From the data below, copy out every line in which the word "category" occurs.

++++++++++

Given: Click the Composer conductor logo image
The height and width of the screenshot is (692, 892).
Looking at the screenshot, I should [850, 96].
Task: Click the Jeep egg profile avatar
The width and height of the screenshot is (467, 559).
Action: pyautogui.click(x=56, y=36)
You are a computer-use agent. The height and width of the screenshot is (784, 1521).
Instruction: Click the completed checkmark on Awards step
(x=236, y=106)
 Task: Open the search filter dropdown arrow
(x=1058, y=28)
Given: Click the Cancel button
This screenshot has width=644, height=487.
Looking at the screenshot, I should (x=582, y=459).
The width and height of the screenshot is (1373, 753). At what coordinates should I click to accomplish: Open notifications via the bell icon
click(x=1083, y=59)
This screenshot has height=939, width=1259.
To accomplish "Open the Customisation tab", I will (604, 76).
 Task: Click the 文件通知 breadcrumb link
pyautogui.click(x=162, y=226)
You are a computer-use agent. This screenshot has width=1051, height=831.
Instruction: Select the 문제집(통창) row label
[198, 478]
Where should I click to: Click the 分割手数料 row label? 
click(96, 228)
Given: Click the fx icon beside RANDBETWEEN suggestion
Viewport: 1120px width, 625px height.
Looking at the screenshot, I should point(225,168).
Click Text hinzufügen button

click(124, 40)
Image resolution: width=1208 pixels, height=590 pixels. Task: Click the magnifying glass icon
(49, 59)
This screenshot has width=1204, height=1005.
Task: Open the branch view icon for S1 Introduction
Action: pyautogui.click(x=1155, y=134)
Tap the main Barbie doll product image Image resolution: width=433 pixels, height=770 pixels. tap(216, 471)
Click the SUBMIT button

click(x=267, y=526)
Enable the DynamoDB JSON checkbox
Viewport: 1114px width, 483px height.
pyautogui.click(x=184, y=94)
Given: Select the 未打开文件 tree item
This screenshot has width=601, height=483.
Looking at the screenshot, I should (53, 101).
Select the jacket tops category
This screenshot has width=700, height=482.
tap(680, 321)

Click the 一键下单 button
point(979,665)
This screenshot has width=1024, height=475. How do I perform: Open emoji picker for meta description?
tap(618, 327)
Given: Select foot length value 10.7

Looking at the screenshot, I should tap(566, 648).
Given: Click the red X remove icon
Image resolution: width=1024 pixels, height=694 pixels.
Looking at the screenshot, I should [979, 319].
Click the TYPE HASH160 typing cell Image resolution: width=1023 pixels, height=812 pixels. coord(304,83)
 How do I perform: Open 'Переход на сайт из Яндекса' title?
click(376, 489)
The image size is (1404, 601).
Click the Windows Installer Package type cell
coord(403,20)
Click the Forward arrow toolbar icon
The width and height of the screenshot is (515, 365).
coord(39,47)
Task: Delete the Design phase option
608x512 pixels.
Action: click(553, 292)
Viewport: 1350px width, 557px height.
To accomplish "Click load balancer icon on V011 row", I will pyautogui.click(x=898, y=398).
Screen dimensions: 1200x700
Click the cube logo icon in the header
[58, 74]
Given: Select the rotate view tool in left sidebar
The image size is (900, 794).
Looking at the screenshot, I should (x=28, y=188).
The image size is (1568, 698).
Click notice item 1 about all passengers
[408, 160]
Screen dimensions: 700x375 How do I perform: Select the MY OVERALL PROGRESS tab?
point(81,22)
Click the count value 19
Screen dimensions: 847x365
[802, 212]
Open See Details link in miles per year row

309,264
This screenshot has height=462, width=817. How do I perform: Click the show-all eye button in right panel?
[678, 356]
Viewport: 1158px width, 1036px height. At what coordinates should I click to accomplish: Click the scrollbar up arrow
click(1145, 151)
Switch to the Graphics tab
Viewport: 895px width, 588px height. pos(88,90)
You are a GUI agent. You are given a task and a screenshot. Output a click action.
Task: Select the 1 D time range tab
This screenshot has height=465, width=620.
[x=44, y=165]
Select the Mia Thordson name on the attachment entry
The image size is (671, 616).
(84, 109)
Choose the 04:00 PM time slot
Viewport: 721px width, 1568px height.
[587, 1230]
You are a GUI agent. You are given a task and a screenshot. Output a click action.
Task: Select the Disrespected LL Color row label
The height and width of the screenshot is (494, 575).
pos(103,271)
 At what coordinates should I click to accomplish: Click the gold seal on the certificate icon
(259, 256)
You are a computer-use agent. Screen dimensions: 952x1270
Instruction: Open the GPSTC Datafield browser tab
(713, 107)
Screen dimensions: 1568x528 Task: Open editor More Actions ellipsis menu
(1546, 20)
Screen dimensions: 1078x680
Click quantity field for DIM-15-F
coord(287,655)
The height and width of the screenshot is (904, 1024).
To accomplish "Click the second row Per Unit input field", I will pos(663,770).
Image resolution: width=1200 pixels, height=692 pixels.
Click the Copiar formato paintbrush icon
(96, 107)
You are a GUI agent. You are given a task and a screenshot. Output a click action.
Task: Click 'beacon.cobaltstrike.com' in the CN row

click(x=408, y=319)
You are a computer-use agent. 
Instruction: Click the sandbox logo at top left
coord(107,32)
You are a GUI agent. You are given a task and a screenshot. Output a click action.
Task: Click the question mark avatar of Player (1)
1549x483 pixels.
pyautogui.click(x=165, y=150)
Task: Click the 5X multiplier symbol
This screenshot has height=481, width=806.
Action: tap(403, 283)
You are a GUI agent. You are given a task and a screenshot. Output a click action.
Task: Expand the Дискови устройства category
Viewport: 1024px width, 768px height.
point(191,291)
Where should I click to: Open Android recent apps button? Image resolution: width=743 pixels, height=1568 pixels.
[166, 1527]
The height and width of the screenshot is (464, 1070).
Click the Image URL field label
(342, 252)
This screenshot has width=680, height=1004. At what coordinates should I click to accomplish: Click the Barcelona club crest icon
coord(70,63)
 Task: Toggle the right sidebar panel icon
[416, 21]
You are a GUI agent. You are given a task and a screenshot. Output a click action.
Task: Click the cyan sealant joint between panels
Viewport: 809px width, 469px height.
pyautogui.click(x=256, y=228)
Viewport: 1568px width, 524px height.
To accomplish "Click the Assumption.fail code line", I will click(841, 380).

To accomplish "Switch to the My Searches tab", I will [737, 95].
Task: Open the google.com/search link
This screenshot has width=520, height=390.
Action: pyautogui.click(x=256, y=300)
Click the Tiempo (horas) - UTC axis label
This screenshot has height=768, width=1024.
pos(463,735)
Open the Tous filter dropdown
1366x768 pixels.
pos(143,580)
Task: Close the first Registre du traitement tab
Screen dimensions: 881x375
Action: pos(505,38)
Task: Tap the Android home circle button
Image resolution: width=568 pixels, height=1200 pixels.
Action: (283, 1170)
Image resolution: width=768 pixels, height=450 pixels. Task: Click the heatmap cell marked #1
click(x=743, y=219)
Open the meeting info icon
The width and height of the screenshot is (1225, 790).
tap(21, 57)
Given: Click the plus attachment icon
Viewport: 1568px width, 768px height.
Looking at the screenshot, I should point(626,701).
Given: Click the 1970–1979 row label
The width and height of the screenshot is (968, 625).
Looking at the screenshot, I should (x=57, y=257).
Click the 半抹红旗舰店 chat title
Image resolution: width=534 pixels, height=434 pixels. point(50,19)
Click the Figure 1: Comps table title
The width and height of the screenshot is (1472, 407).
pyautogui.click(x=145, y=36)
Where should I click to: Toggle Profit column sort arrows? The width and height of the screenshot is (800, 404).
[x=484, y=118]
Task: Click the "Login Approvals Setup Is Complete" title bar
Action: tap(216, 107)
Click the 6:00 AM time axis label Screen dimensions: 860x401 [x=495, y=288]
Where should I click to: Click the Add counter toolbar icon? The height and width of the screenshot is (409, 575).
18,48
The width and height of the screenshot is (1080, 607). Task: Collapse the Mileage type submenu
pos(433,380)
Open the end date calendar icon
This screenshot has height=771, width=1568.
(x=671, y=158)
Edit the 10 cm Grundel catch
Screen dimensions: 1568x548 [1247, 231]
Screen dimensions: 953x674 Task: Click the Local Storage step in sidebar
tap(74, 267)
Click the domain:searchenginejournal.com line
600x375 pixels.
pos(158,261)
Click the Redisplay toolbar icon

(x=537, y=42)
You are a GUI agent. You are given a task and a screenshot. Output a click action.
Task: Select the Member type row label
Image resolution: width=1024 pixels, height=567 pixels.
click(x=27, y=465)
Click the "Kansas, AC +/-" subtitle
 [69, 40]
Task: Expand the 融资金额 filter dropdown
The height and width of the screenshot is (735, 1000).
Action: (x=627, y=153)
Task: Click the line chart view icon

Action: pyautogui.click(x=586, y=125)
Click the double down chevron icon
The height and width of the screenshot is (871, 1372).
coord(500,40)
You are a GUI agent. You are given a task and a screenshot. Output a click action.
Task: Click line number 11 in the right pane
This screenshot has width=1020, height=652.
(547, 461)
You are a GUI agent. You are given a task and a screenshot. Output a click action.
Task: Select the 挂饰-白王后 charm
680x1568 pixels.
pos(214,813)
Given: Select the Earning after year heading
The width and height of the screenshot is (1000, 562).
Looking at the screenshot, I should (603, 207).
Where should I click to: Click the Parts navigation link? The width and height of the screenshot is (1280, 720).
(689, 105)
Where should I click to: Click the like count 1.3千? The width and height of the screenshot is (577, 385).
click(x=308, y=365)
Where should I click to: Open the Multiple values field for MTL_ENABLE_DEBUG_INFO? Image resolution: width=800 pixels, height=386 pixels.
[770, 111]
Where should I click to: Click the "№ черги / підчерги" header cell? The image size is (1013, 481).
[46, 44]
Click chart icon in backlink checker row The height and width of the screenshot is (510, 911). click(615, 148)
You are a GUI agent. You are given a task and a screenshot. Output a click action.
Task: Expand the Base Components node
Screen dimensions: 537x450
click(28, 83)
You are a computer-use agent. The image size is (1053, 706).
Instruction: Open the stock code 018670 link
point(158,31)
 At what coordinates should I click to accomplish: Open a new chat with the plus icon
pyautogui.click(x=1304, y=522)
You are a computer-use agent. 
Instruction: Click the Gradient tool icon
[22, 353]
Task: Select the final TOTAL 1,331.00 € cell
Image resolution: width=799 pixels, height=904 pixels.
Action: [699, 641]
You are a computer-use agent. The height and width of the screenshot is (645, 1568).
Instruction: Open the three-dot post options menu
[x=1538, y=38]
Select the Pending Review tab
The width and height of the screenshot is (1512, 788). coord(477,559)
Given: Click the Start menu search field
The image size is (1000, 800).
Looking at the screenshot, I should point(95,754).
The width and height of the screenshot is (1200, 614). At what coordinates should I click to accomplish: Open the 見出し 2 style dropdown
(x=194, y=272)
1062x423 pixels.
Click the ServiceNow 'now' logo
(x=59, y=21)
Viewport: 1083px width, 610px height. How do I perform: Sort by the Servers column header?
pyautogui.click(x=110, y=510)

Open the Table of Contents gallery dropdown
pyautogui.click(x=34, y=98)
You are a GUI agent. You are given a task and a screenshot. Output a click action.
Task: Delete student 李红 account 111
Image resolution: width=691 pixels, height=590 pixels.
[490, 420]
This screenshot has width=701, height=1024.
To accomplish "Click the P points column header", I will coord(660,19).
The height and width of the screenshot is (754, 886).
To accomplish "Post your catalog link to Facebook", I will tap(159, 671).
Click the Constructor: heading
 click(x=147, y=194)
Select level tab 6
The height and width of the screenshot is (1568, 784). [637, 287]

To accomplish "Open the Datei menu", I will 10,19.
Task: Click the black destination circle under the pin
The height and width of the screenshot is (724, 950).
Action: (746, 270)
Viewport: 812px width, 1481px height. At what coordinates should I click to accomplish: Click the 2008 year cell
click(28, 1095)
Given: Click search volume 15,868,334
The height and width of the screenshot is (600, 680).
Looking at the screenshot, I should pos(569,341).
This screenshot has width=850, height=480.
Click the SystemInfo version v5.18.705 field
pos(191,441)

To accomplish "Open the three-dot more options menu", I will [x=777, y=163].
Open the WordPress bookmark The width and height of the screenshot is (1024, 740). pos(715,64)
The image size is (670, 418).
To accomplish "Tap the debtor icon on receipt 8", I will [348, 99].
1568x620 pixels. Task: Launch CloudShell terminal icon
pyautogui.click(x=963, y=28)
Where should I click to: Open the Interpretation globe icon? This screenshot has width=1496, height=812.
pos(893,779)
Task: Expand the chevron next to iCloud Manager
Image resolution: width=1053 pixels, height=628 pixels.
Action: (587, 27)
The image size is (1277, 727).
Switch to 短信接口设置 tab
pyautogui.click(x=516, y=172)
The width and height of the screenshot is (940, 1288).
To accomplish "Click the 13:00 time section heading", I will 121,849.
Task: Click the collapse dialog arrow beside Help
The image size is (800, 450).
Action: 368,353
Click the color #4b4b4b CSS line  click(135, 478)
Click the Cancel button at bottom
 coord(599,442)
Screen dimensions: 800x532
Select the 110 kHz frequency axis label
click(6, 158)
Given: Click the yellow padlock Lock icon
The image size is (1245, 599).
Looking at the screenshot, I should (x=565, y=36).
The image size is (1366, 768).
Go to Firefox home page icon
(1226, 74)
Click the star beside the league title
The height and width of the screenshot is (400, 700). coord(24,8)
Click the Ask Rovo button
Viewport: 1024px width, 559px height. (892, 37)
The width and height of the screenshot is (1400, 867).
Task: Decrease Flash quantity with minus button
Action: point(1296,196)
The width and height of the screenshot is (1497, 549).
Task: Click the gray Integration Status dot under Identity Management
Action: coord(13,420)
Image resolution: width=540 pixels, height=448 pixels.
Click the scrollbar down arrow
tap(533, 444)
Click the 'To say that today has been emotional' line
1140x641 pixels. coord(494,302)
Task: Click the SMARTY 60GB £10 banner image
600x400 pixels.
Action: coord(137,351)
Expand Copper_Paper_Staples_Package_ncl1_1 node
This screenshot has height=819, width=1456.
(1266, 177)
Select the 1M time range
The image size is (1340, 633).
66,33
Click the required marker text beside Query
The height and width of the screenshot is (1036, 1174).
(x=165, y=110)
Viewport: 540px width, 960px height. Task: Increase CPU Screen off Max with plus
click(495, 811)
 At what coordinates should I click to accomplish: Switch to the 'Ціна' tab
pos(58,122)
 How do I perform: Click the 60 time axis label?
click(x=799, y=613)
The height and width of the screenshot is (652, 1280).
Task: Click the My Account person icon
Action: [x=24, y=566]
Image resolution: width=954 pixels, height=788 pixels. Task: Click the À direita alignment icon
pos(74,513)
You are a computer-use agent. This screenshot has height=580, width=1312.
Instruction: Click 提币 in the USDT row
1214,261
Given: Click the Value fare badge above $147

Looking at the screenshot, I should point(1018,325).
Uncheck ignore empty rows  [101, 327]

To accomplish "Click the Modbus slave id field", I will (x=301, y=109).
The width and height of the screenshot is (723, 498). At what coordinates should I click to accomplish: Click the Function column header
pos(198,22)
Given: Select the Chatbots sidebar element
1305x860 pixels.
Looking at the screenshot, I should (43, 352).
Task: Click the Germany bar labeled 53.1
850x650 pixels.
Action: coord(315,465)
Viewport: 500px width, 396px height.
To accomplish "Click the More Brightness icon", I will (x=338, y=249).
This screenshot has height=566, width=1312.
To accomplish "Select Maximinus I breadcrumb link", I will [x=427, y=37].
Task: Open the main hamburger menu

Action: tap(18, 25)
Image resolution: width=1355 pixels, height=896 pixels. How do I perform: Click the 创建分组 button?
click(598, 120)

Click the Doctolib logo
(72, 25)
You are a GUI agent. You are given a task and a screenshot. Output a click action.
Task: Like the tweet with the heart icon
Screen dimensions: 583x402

++++++++++

● **TASK OUTPUT**
Select the jacket tops category
Task: Expand the Дискови устройства category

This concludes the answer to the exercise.